◆ **Work instructions**
Return all of the data exactly as written, without the pictures.

_ _ _ _ _ _ _

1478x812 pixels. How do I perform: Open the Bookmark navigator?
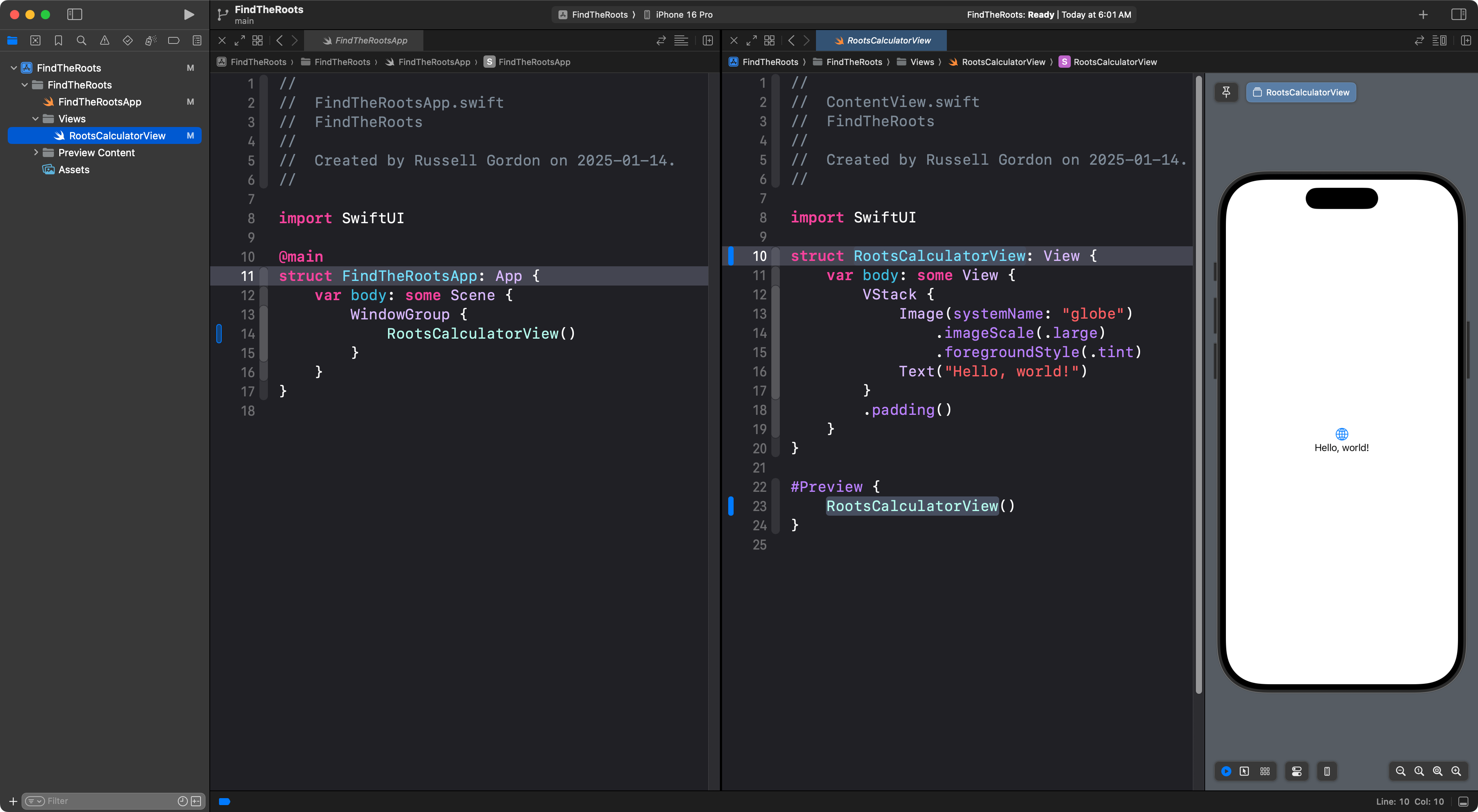click(59, 41)
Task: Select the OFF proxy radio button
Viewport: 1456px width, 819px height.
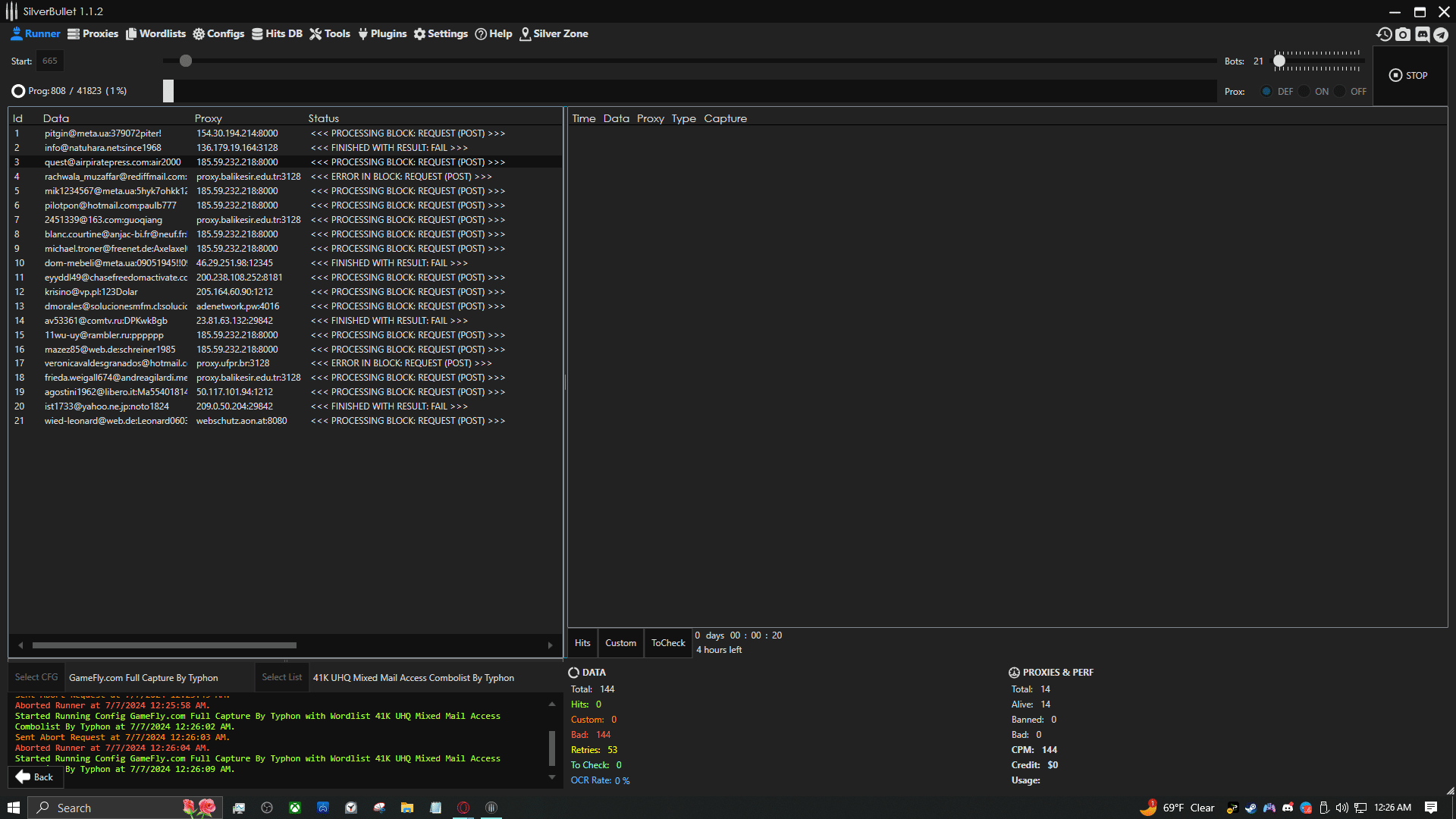Action: [x=1340, y=91]

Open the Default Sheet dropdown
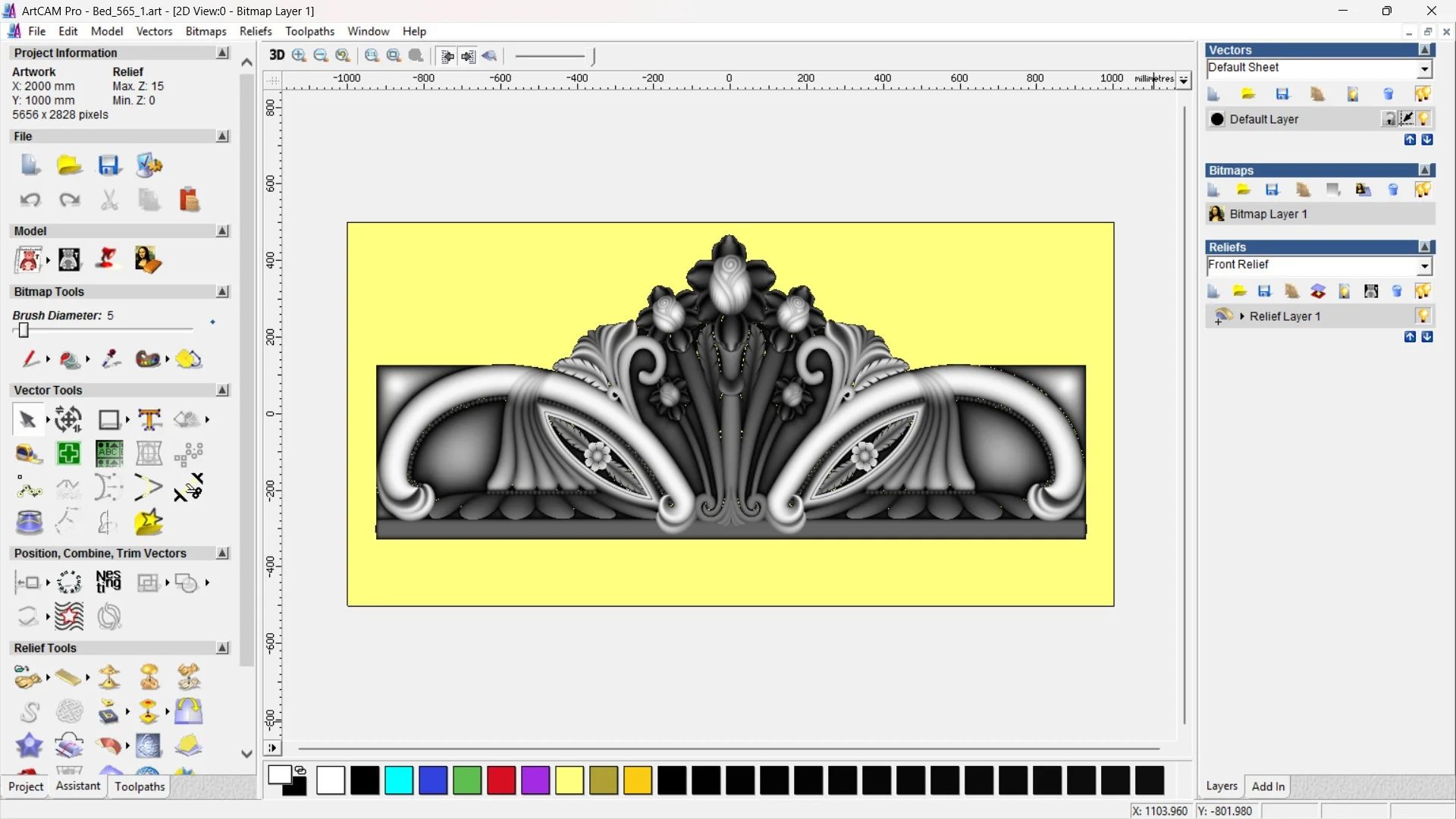click(1425, 69)
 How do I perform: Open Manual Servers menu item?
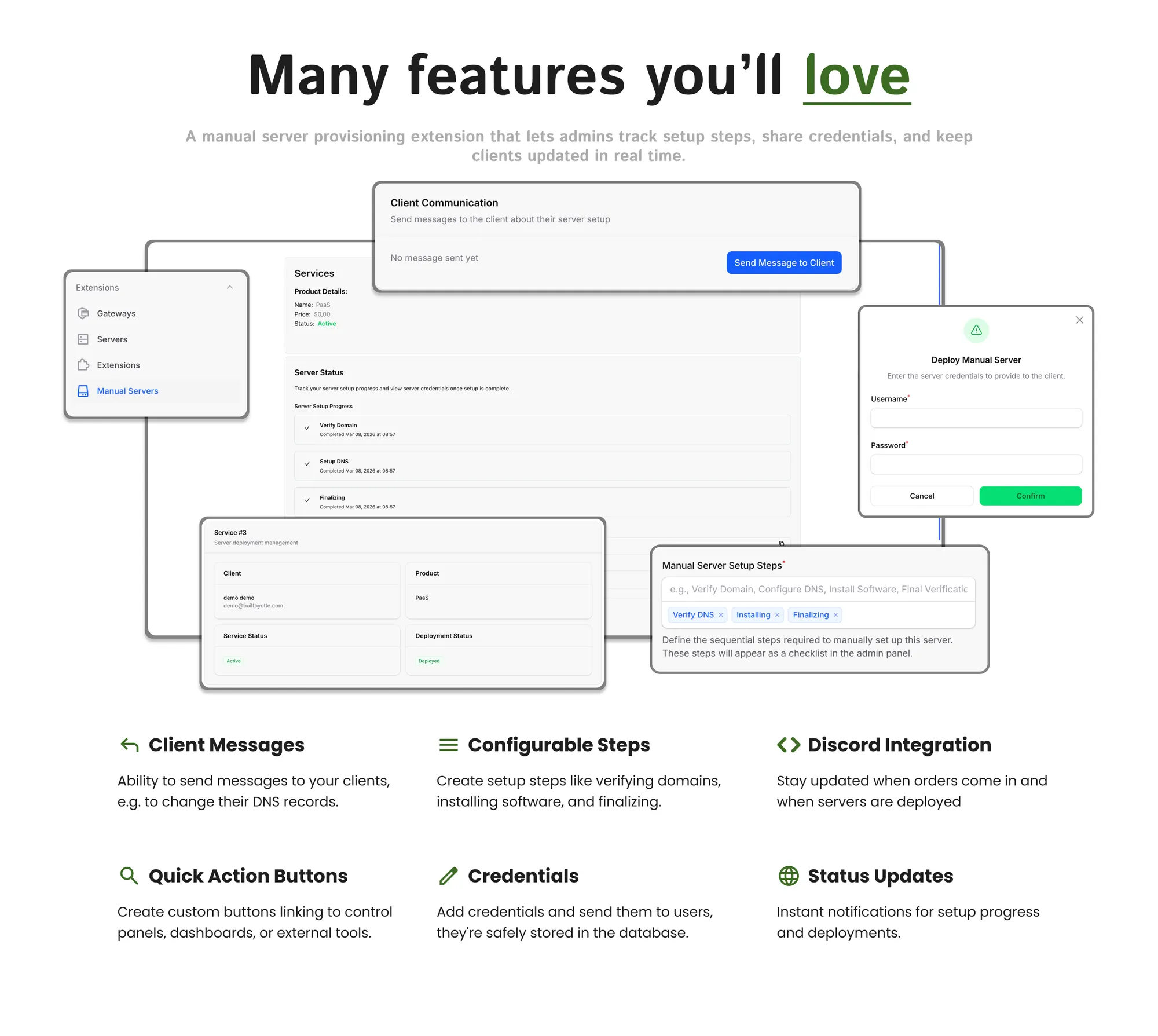pyautogui.click(x=127, y=391)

_ _ _ _ _ _ _

◆ **Result**
1478x812 pixels. How do I perform: Open the Bookmark navigator?
click(59, 41)
Task: Select the OFF proxy radio button
Viewport: 1456px width, 819px height.
Action: [x=1340, y=91]

Open the Default Sheet dropdown
click(1425, 69)
 How do I perform: Open Manual Servers menu item?
pyautogui.click(x=127, y=391)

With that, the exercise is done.